Transit officials last week promised to study whether to reinstitute express service along the F line, but said the initiative might hold more benefit to residents living south of tony Brownstone Brooklyn.
The service can’t be initiated until 2013, after the renovations to the Culver Viaduct are completed, but the proposal —recently touted by Mayor Michael Bloomberg on the campaign trail — will be studied “in a year or so to see if we should,” according to Glenn Lunden, the Metropolitan Transportation Authority -- New York City Transit’s senior director of subway operations improvement.
But not everyone will be the direct beneficiaries of an express F.

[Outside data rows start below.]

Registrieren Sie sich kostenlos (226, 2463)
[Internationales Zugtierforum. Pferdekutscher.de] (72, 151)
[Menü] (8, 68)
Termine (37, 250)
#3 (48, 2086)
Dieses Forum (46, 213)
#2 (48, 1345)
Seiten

“F express is good for some neighborhoods and not others,” according to Andrew Inglesby, assistant director of MTA Government and Community Relations. “It’s really good for the southern portion [of the borough], but for Carroll Gardens, you have to look at which stations will be express stations.” The express would stop at Jay Street, Seventh Avenue and Church Avenue, where the infrastructure will allow its reinstatement. It would bypass Bergen Street, Carroll Street, Smith/9th Street, 15th Street and Fort Hamilton Parkway.
While Bergen Street at one time served express trains, it no longer can, because its lower level station did not receive necessary renovations in the 1990s, Lunden explained. The former express platform now stores lighting, HVAC and mechanical equipment, he added.
One benefit to riders on the local would be a less crowded commute, as longtime express line advocate and Carroll Gardens Neighborhood Association member Gary Reilly has pointed out. The hope is that once the MTA completes repairs to the elevated Culver Viaduct, along which the F travels, the set of express tracks that currently sits unused along the F line will be reactivated.
Lunden authored the recently released full line review of the F train at the request of State Senator Daniel Squadron, who welcomed him and other transit officials to a town hall style meeting Dec. 10 at Public School 58 in Carroll Gardens.
He explained that the F, which rumbles for 27 miles along the second longest route in the city (the A line is the longest) lags behind its peers in terms of on time performance, with 84 percent of trains coming in on time, compared to the system-wide average of 88 percent. The length of the line, its aging infrastructure, itscomplexity and high ridership all have an impact on whether trains roll into stations on time, he explained.
The agency has vowed to introduce new cars to the line in the next year, and would continue to review the line’s infrastructure, modernize key components of its signal system, and streamline construction and repair work. A reorganization of line management is also underway, an initiative that aims at greater accountability. “I am determined to improve it,” vowed F line manager Dwayne Anluro.